Quando hanno osservato queste immagini, nel 2008, i promotori della RNA, come Reij e Rinaudo, sono rimasti scioccati: non immaginavano che tanti contadini avevano fatto crescere tanti alberi. Analizzando quello che risulta dalle immagini satellitari e il risultato delle inchieste sul campo, Reij stima che, nel solo Niger, i contadini hanno fatto crescere duecento milioni di alberi e riabilitato circa 3125 km quadrati di terre degradate.
Gli ultimi dati indicano che le regioni che, nel sud del paese, praticano l’agroforesteria sono quelle che resistono meglio alla siccità attuale. Reij sottolinea che gli alberi forniscono anche un’arma economica per fronteggiarvi: nel 2005, durante una precedente siccità, il legno tagliato e venduto ha permesso ai contadini di procurarsi il denaro per acquistare i cereali.

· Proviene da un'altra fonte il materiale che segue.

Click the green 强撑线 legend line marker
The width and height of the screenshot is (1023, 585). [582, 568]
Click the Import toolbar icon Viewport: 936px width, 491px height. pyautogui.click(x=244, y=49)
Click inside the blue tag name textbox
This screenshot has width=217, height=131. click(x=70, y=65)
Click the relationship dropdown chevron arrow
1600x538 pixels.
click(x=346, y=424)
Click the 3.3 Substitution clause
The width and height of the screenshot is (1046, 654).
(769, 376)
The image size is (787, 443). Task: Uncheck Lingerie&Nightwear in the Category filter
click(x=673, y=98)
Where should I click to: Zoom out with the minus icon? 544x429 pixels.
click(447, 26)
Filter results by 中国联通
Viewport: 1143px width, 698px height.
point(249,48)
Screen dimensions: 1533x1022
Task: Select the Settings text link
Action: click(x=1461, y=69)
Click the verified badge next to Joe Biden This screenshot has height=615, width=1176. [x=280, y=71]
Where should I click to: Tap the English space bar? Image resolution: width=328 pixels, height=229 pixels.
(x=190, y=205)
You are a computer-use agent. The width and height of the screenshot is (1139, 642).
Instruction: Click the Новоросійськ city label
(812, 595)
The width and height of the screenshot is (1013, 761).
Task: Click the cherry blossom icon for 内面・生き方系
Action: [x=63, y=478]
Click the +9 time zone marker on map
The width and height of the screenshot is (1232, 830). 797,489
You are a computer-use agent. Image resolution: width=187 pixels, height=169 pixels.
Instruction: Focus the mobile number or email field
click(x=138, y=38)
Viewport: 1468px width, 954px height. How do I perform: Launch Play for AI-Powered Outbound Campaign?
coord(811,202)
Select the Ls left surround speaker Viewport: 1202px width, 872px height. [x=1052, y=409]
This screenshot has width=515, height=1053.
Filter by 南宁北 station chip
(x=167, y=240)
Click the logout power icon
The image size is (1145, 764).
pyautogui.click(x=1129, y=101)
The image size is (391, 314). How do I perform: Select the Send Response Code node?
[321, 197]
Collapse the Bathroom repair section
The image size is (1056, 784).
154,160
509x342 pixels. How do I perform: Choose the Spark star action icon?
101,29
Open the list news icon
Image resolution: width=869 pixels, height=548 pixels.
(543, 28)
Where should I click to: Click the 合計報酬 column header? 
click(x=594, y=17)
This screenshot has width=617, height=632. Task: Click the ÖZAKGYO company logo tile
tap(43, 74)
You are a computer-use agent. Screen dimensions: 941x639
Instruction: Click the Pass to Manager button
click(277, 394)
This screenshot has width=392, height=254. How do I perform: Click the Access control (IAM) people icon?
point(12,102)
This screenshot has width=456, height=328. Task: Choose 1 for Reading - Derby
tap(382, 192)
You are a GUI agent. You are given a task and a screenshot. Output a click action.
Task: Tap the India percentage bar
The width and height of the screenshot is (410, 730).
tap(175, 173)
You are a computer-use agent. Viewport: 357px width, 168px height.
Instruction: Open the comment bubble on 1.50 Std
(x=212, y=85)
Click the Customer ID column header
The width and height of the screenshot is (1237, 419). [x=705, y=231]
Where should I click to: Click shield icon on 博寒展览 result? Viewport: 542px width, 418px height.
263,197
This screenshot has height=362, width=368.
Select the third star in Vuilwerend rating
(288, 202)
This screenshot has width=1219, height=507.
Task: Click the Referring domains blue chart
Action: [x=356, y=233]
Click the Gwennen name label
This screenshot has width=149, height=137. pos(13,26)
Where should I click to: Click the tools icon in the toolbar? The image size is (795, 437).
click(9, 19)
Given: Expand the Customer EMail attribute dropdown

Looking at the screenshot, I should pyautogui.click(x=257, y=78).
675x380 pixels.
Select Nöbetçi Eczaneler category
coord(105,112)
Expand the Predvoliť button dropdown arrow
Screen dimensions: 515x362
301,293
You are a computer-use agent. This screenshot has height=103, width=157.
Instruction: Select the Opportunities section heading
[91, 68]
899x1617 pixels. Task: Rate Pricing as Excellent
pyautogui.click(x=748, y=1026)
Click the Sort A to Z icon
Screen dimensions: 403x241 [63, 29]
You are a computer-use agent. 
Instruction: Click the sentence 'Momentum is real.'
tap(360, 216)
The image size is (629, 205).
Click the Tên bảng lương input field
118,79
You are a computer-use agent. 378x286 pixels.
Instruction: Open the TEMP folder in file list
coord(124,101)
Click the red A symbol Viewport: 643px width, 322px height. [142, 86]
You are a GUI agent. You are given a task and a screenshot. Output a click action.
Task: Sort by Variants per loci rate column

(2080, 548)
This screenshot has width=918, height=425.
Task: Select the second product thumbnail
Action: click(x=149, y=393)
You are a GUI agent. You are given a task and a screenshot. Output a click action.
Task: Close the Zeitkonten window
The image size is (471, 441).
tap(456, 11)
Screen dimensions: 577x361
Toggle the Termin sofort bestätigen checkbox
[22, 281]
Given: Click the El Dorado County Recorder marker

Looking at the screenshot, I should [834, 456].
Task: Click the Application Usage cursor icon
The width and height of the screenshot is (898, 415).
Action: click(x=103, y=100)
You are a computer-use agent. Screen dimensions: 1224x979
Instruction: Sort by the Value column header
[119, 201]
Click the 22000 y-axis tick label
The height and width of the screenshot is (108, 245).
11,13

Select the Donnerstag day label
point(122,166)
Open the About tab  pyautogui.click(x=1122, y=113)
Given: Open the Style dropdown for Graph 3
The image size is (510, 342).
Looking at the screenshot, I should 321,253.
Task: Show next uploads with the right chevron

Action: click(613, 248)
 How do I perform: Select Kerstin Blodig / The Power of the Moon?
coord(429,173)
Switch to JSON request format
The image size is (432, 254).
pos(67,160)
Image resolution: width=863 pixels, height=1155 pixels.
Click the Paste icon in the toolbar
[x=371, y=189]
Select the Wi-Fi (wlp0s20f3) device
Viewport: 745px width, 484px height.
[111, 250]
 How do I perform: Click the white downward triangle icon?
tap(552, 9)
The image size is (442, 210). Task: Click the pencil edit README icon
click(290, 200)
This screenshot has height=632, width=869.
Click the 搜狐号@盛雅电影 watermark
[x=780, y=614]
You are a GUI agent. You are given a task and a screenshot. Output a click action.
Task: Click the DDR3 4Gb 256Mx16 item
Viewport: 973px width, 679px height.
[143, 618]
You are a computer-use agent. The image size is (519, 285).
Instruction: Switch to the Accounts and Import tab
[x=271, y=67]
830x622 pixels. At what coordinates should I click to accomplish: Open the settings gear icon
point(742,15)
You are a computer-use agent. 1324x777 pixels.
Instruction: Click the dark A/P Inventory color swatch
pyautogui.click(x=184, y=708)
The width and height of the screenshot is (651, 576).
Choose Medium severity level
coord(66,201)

La RNA che riposa su u sapere gratuito, non comporta alcuna dipendenza dagli aiuti esterni. Perciò – fa notare Reij – essa è diversissima dal modello di sviluppo dei “villaggi del millennio”, promossi da Jeffrey Sachs, l’assai influente direttore dell’Istituto della terra dell’università Columbia. Questo progetto fornisce ai villaggi ciò che si considera essere il pacchetto dei servizi integrati necessari allo sviluppo: semi e concimi moderni, pozzi, cliniche. “Questa visione per la soluzione del problema della fame in Africa è seducente – dice Reij – Il problema è che non funziona. Il progetto dei Villaggi del Millennio richiede un investimento importante per ciascun villaggio, oltre ad un aiuto esterno nel corso di diversi anni, cosa che non lo rende una soluzione durevole. E’ difficile pensare che il mondo esterno sia disposto a fornire miliardi di dollari per creare decine di Villaggi del millennio in Africa”. L’aiuto straniero si è effettivamente ridotto dopo la crisi finanziaria del 2008. Ma resta la possibilità di svolgere ancora un ruolo: l’aiuto straniero può finanziare, ad un costo bassissimo, la divulgazione delle informazioni che all’inizio hanno consentito che la RNA si diffondesse così efficacemente nel Sahel occidentale. Se i contadini sono stati quelli che in prima persona hanno divulgato le nuove tecniche tra i loro compaesani, hanno tuttavia ricevuto un aiuto essenziale da un pugno di militanti e di ONG, come Rinaudo e Reij, o Sahel Eco. Questi ultimi sperano di diffondere la RNA in altri paesi africani grazie alle “iniziative per il rinverdimento dell’Africa”, assicura Reij, che ha illustrato la sua idea al presidente etiope.
Ma occorre comunque assumere delle misure contro il riscaldamento climatico, che rende il Sahel un luogo assai inospitale. Perché ogni forma di adattamento ha i suoi limiti: se non si riduce la quantità di gas ad effetto serra emessa nell’atmosfera, l’aumento della temperatura finirà per avere ragione anche dei rimedi più ingegnosi.